These buttery, crumbly cookies contain gluten-free flour, making them a tasty treat for coeliac sufferers. However, even if you’re not following a gluten-free diet, I would recommend you give these easy-to-make cookies a try. They're perfect for enjoying with a cuppa.

Gluten-Free Lemon & Almond Cookies
Makes 15 

100g butter 
50g caster sugar 
zest of 1 lemon 
1 egg 
150g gluten-free flour 
25g ground almonds 
1 tbsp chopped almonds 


  1. Preheat the oven 190°C/fan 170°C/gas 5. Line two baking trays with parchment paper. 
  2. Using an electric mixer, or by hand with a wooden spoon and bowl, cream together the butter, sugar and lemon zest. 
  3. Add the egg, with a spoonful of the flour and beat together until well combined. 
  4. Sieve in the flour and ground almonds and bring together gently to form a ball of dough. 
  5. Take dessertspoonful of the dough and place on the baking tray, press down a little with a fork and sprinkle each cookie with a few chopped almonds. Make sure to leave some space between each cookie. 
  6. Place in the preheated oven for 15-18 minutes, when the cookies should be golden brown and cooked through. Remove from the oven and place on a wire rack to cool.

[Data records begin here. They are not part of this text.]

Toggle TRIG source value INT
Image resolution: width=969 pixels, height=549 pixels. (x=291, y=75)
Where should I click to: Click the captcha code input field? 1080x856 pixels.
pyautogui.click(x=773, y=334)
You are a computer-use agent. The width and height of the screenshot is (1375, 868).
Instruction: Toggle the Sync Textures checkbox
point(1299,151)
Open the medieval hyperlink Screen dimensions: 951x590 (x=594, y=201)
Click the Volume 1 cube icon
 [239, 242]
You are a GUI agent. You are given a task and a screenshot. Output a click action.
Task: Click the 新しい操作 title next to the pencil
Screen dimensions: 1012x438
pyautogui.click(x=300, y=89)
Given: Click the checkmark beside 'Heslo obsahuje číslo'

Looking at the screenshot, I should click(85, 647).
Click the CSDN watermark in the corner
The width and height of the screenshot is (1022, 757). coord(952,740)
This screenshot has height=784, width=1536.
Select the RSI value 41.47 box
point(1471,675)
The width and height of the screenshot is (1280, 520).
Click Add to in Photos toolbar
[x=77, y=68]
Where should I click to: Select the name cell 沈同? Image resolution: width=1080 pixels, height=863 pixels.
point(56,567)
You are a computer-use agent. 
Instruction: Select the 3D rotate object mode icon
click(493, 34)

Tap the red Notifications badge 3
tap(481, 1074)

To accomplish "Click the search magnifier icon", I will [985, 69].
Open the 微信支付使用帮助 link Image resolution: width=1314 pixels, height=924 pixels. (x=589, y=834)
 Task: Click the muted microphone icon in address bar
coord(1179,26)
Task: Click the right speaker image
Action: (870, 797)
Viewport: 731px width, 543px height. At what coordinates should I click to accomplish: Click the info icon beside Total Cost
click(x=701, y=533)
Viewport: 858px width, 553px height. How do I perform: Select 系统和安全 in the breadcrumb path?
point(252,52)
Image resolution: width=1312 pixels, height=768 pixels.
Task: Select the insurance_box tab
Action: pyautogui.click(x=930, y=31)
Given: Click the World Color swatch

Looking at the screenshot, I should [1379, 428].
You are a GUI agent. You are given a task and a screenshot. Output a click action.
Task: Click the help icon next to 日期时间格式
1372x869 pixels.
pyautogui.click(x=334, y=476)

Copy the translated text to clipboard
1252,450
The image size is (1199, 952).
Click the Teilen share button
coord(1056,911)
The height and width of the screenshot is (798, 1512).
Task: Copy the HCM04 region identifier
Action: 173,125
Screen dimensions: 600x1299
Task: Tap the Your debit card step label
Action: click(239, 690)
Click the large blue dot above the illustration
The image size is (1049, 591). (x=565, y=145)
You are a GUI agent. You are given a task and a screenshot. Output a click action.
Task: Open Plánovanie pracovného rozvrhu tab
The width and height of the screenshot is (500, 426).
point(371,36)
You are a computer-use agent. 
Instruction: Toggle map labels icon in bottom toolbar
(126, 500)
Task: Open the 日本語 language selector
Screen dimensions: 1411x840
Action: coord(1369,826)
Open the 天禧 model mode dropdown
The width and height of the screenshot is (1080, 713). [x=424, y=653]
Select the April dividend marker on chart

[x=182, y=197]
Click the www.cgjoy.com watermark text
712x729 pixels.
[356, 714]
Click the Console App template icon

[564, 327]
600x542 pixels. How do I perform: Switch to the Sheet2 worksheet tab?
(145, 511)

For the past number of years, to my absolute delight, we’ve successfully grown deliciously, sweet tomatoes in our tunnel. They are never nicer than when simply sprinkled with a little sea salt, but when I’m faced with a glut of them I tend to use the tomatoes in recipes where I would normally use the tinned variety. A sausage and bean stew is so easy to throw together, on a busy evening, and the results are always so tasty. As much as I’m a fan of bringing a dinner together from whatever is in the press, using fresh tomatoes in this recipe really turns it into something special. This tasty stew pairs perfectly with pasta, but when serving on a warm summer’s evening, I like to serve it with a simple salad and lots of crusty bread.

Sausage & Bean Stew 
Serves 4 

454g good quality sausages 
1 tin cannelloni beans 
650g cherry tomatoes or 2 tins of cherry tomatoes 
1 onion, roughly diced 
1 yellow pepper, cut into strips 
4 cloves garlic, peeled and roughly chopped 
1tsp smoked paprika 
1tsp sugar 
1tbsp balsamic vinegar 
1 tbsp olive oil 
Sea salt and freshly ground pepper 

To serve 
Crusty bread 
Green salad


  1. Preheat the oven to 200°C/fan 180°c/gas 6. 
  2. To a large roasting tin, add the sausages, beans, tomatoes, onion, pepper and garlic. Sprinkle over the smoked paprika and the sugar. Drizzle over the balsamic vinegar and olive oil and season with a little salt and a few twists of black pepper. 
  3. Combine all the ingredients well and position the sausages on top of the tomato mix.
  4. Place in the preheated oven and cook for 25 minutes. After this time take out the tray and give the contents a good mix, squashing a few of the cherry tomatoes. Place back into the oven for a further 15 minutes. 
  5. Take from the oven and serve straight away with a green salad and some crusty bread.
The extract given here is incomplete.